Tyler’s Torah Thoughts for 8 Adar II, 5784
Parsha Va-Yikra’ – “And He affectionately called”: (Leviticus 1:1 – 5:26)
Second Portion: Leviticus 1:14 – 2:6

Good morning.  As we jump into the second portion of Leviticus, I wrote this a year ago, and it feels crucial:

“Something I’m chewing on is how sacrifice in a healthy (human) relationship is reciprocal. If one person is always sacrificing for the other, that isn’t healthy.

It is also unhealthy if someone Is always sacrificing in silence. Communication is crucial. The sacrificial offerings in the Torah were not private – you went to the priest. There was communication about what was being sacrificed. And Hashem’s acknowledgment reveals to us He recognizes the sacrifice.

The saying is “love others as you love yourself.” But WHAT IF it’s more challenging to love ourselves more than we love others? Wouldn’t it be also true to say “love yourself the way you love others?”

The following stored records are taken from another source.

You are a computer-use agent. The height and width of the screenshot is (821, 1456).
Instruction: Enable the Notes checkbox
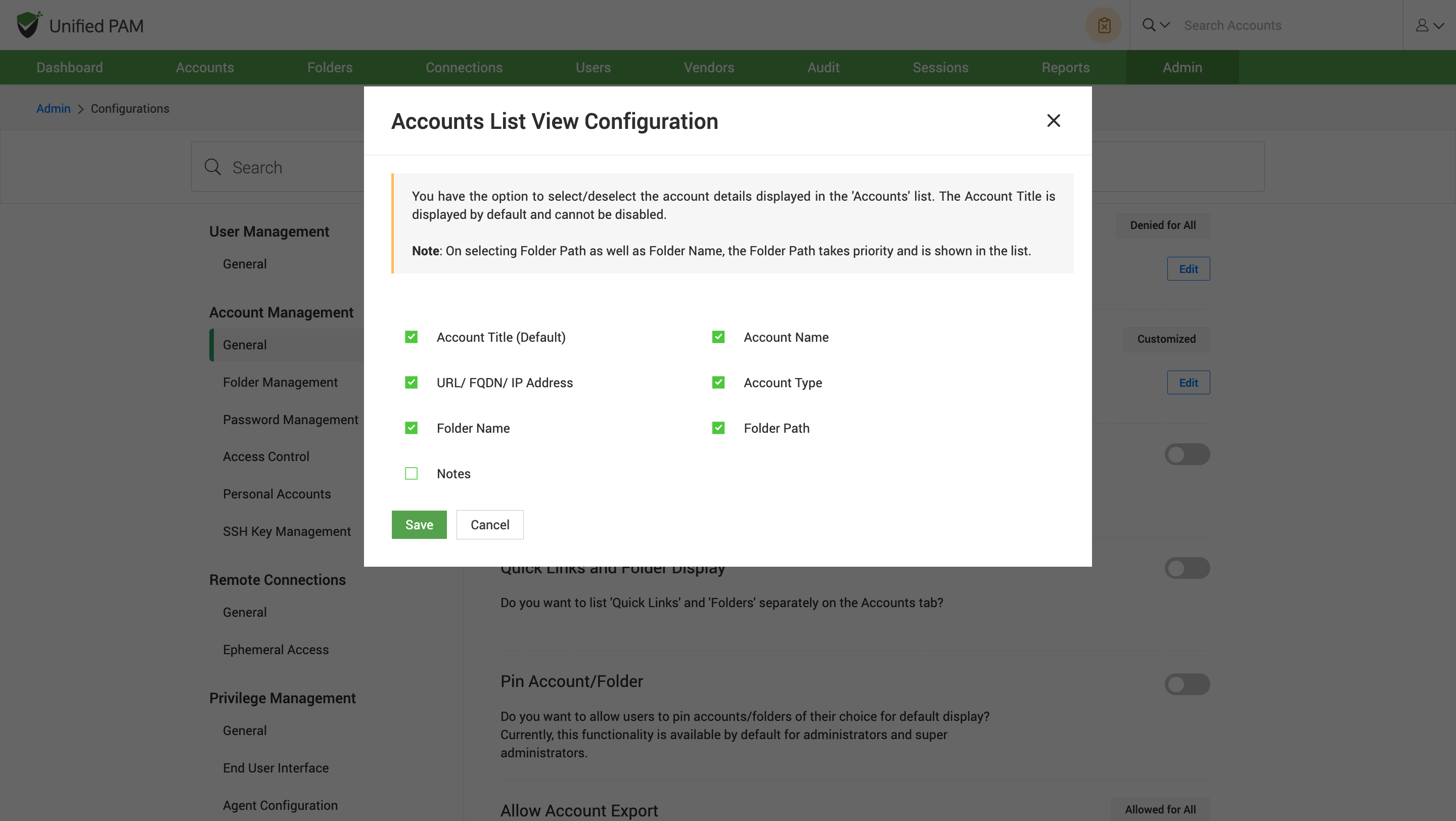coord(412,474)
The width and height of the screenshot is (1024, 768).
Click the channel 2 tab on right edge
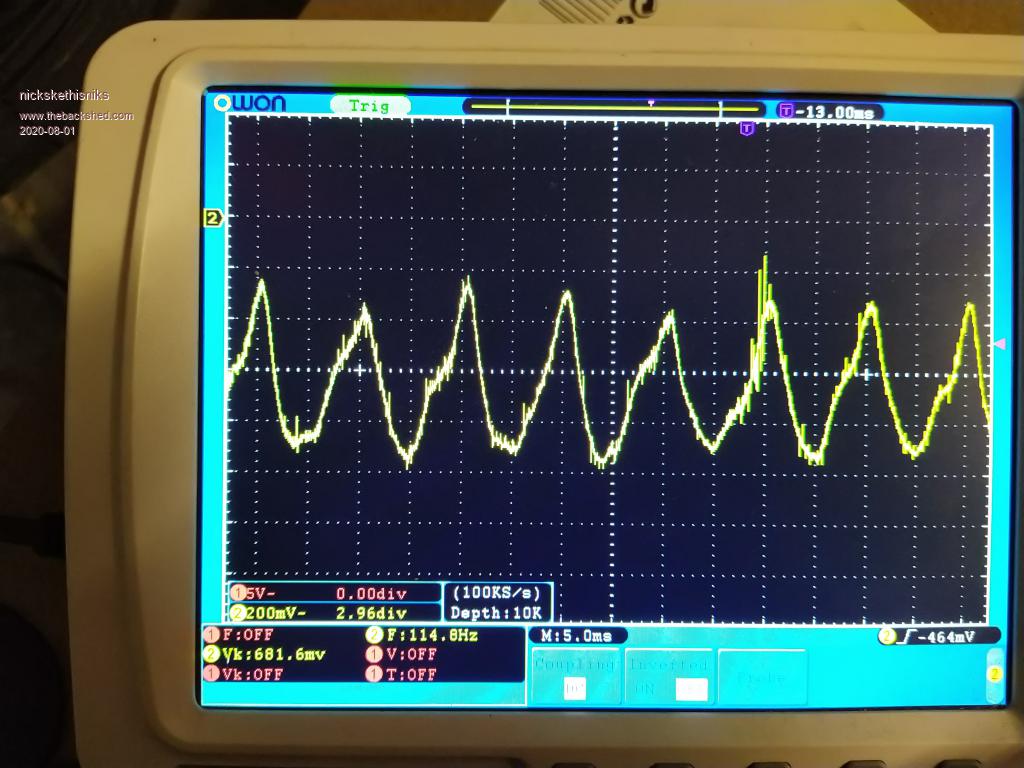994,674
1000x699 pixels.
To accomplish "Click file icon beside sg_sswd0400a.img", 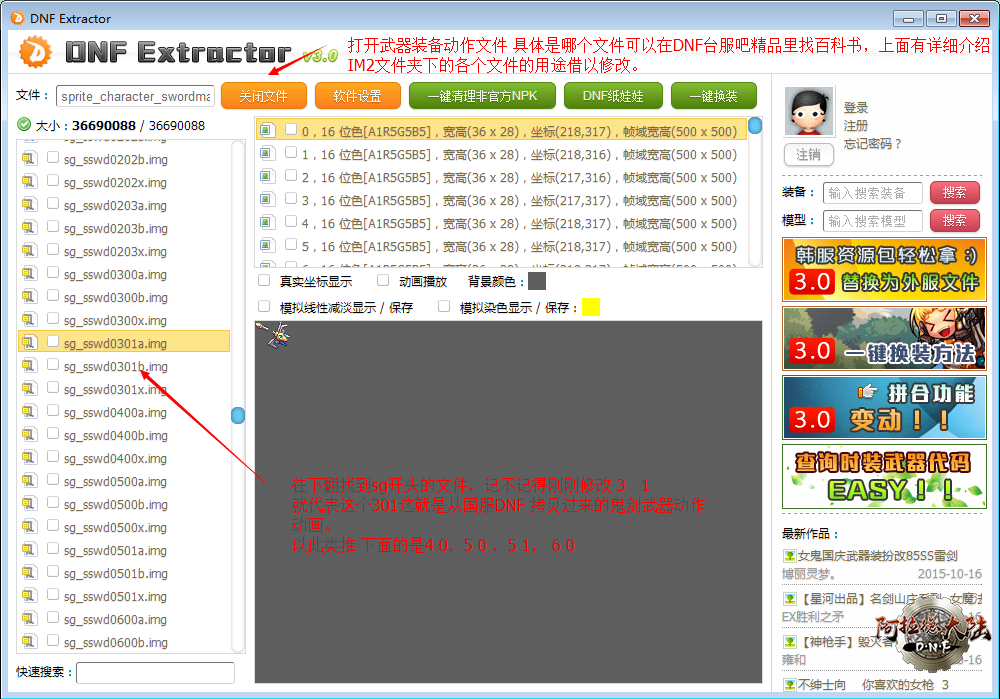I will point(29,412).

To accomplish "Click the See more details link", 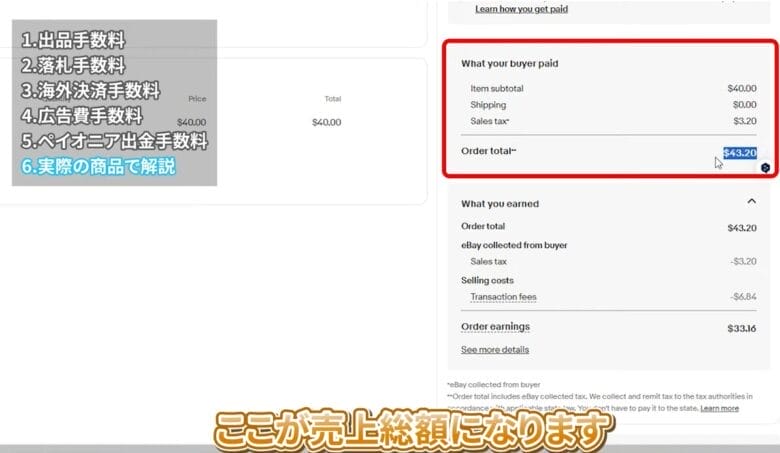I will point(495,350).
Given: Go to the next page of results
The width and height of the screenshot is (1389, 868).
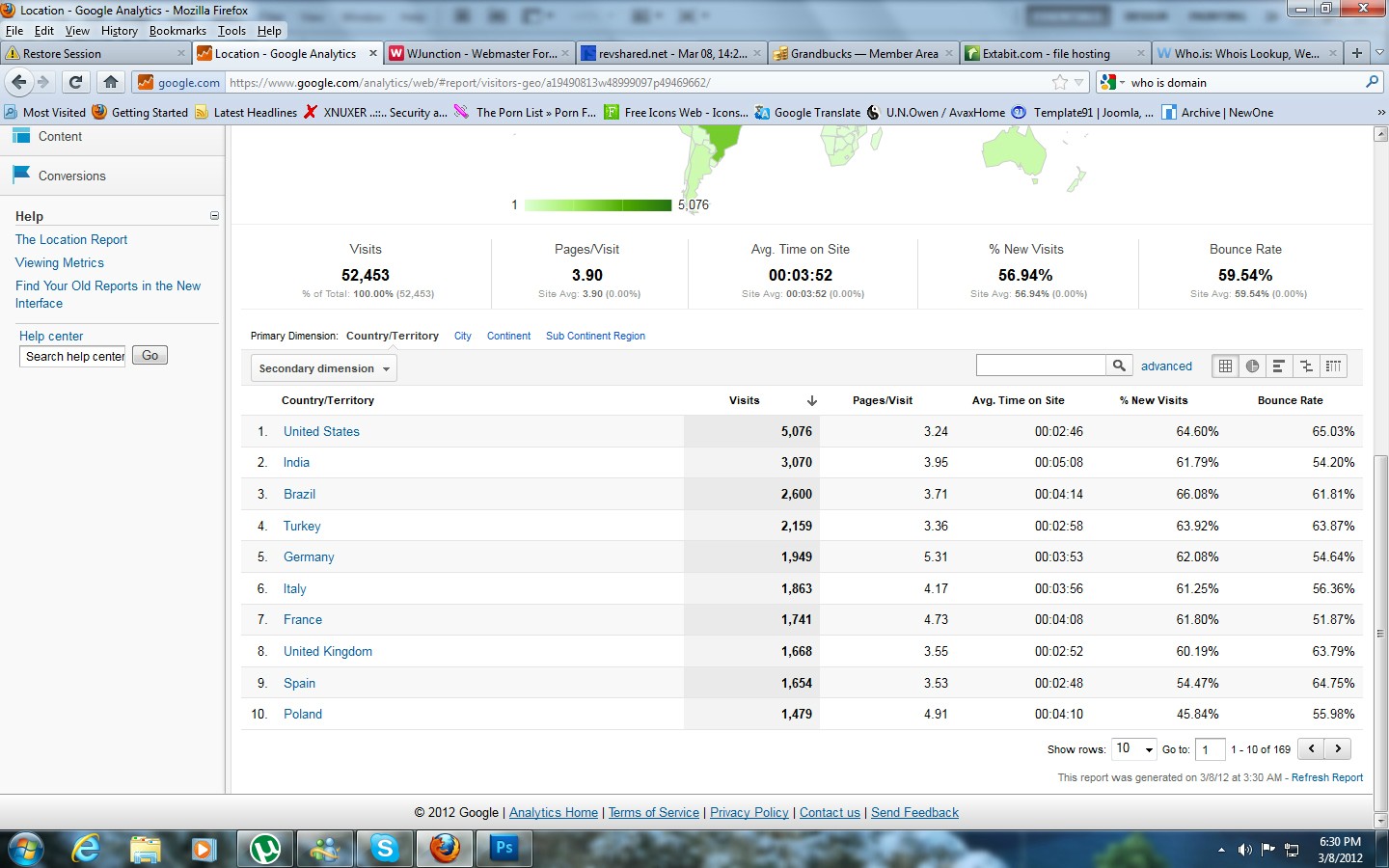Looking at the screenshot, I should pyautogui.click(x=1338, y=748).
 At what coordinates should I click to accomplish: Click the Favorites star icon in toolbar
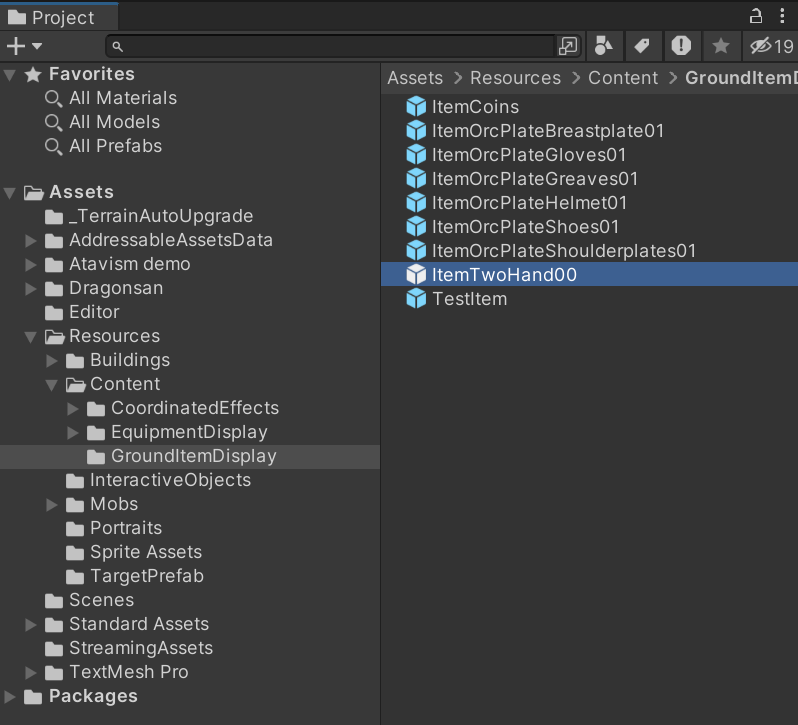[x=720, y=46]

Reciprocating love is the cornerstone to healing, isn’t it?

This feels like the foundation for Leviticus.  We are reading about the sacrifices. Love involves sacrifice. What does healthy sacrifice in a relationship look like? Yesterday read about the unblemished sacrifice.  Today? We are reading about the public nature of sacrifice.

This morning I read in “The Book of Awakening” by Mark Nepo:

“Accept this gift, so I can see myself as giving.”

How often are we sacrificing from a place of self? It’s more about our own perception of wanting to be a giver instead of truly asking ourselves what does someone need? Let’s take this spirit into today’s portion of the Torah:

14And if his sacrifice to the Lord, is a burnt offering from birds, he shall bring [it] from turtle doves or from young doves.

15And the kohen shall bring it near to the altar, and nip off its head, and cause it to [go up in] smoke on the altar, and its [the bird’s] blood shall be pressed out upon the wall of the altar.

16And he shall remove its crop along with its entrails, and cast it next to the altar on the east side, to the place of the ashes.

17And he shall split it open with its wing feathers [intact], but he shall not tear it completely apart. The kohen shall then cause it to [go up in] smoke on the altar, on top of the wood which is on the fire. It is a burnt offering, a fire offering [with] a pleasing fragrance to the Lord.

This was a sacrifice – and it was a “pleasing fragrance to the Lord.”

I reflect on our sacrifices in our relationships.  At the core? A sacrifice is best when it is a pleasing fragrance to BOTH parties. When I sacrifice and the person I am sacrificing for is unaware? How can they be pleased? And if I approach the sacrifice from a place of “hey, look at me! I am sacrificing for you!” How can that be pleasing?

And I go back to – the only way someone is going to know we are sacrificing? Is if we sacrifice from a place of being unblemished.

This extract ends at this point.